It will not be an exaggeration to describe the IoAs and the standstill agreements as the threads that knit the disparate administrative jurisdictions into a Union. Instead of tucking them away and providing access to researchers only on demand, the National Archives should work with the government to display them in a museum which people can visit at will. Citizens have the right to know more about these building blocks that became India.

Venkatesh Nayak is an RTI activist and a history researcher based in New Delhi. He works with the Commonwealth Human Rights Initiative.

Endnotes

[1] While the Central Public Information Officer (CPIO) of the MHA did not bother to reply to my request, my RTI application was transferred to the National Archives only after I submitted the first appeal to the appellate authority in MHA. According to Section 7(2) of The Right to Information Act, 2005 where a CPIO fails to send a reply to an RTI application within 30 days, it will be deemed that he or she has refused to the request for information and the right of the applicant to submit a first appeal gets activated automatically.

[2] The Public Records Act, 1993 and the Public Records Rules, 1997 lay down the statutory framework for the declassification and the archivisation of official records, including those labelled “top secret”, “secret” or “confidential”, held by public authorities under the Central Government. The National Archives is the custodian of such archived records and provides access to such records to researchers. Similar laws and rules have been put in place by several State Governments for the purpose of placing their old records with their own State-level Archives.

• DATASET ROWS

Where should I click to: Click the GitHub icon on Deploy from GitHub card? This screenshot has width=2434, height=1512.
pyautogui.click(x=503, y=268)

---

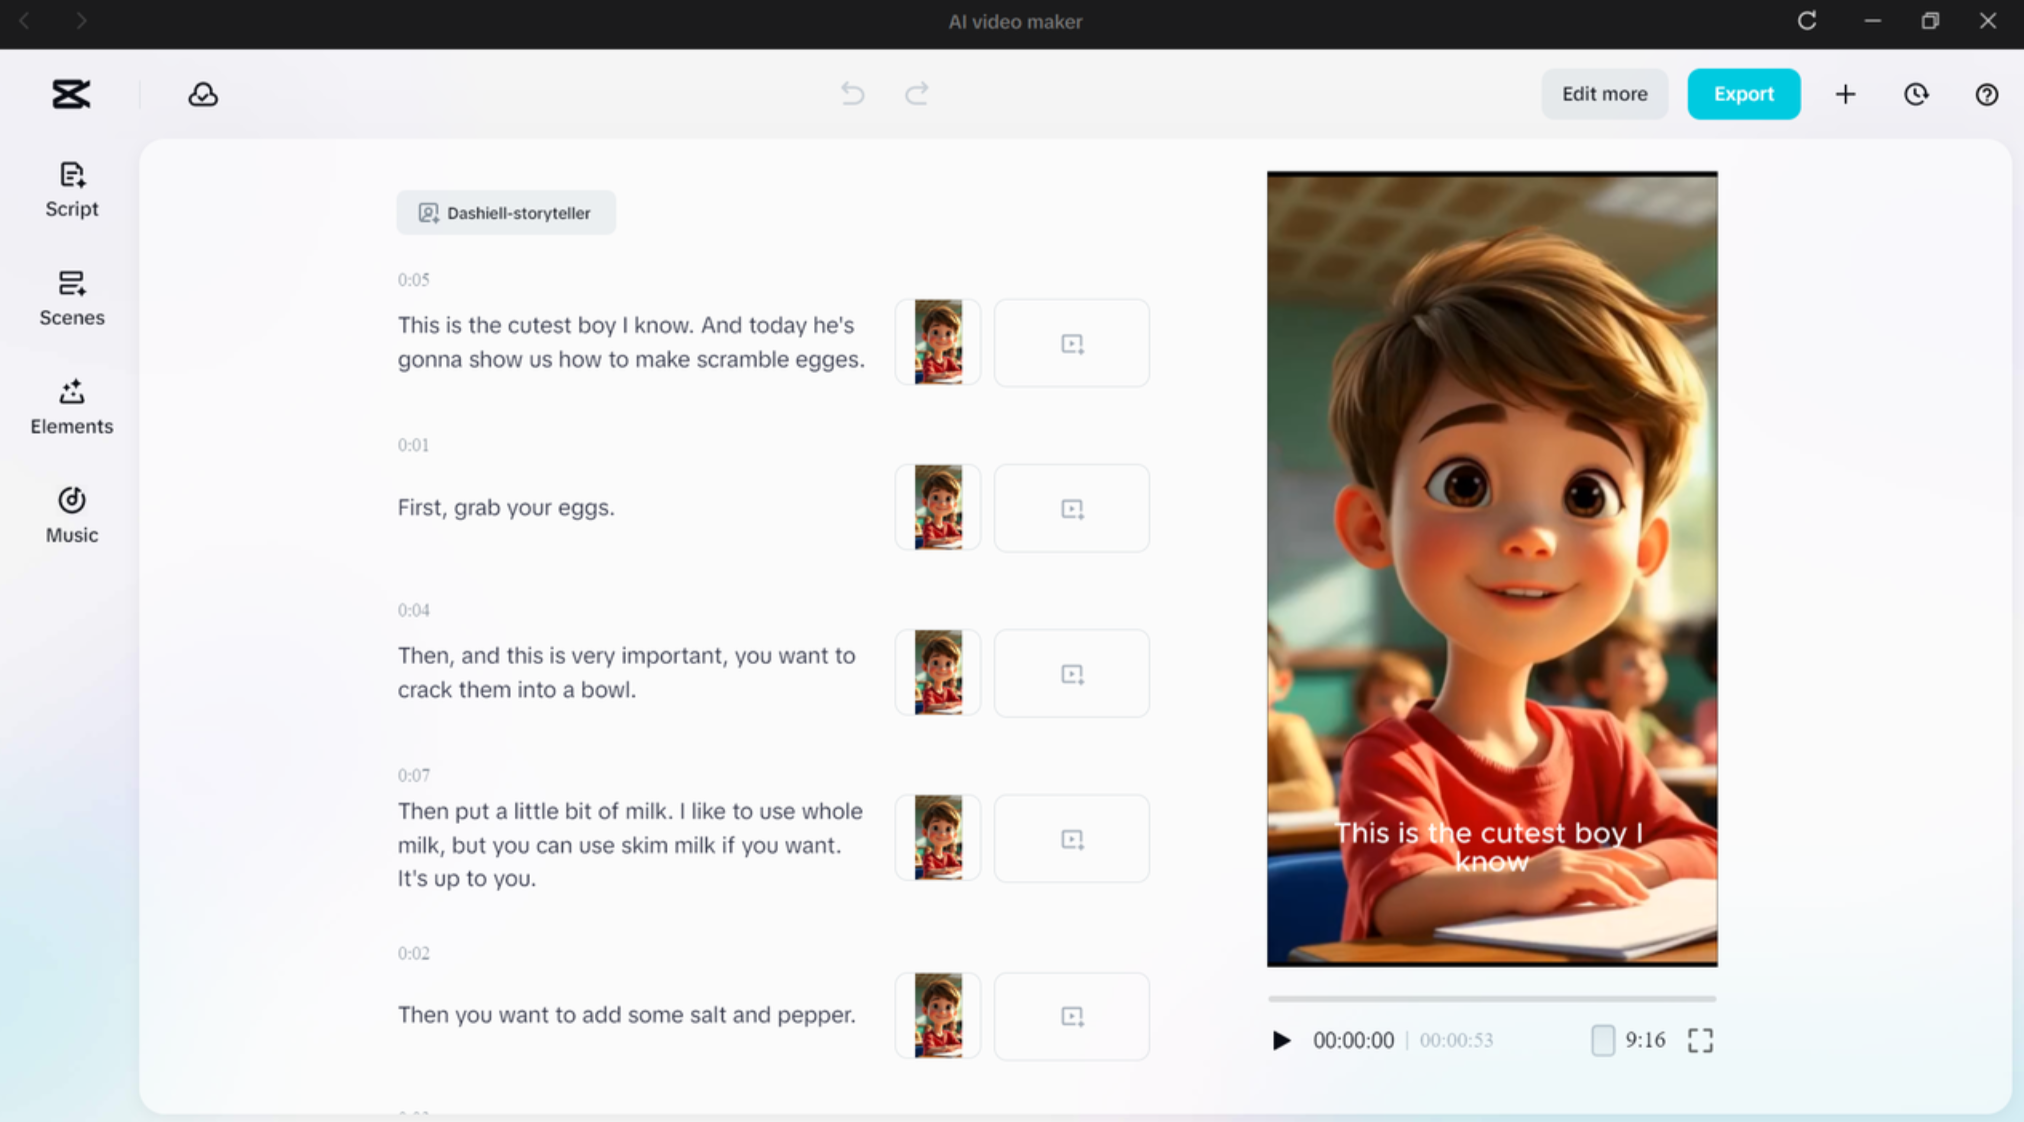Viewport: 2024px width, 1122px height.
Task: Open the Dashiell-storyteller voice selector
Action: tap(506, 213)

• SHORT EXERCISE
Return the part of the passage on India's accession documents that opens with the words containing "It will not" and closes with "Human Rights Initiative.". The records were taken from a separate source.

• THE OUTPUT
It will not be an exaggeration to describe the IoAs and the standstill agreements as the threads that knit the disparate administrative jurisdictions into a Union. Instead of tucking them away and providing access to researchers only on demand, the National Archives should work with the government to display them in a museum which people can visit at will. Citizens have the right to know more about these building blocks that became India.

Venkatesh Nayak is an RTI activist and a history researcher based in New Delhi. He works with the Commonwealth Human Rights Initiative.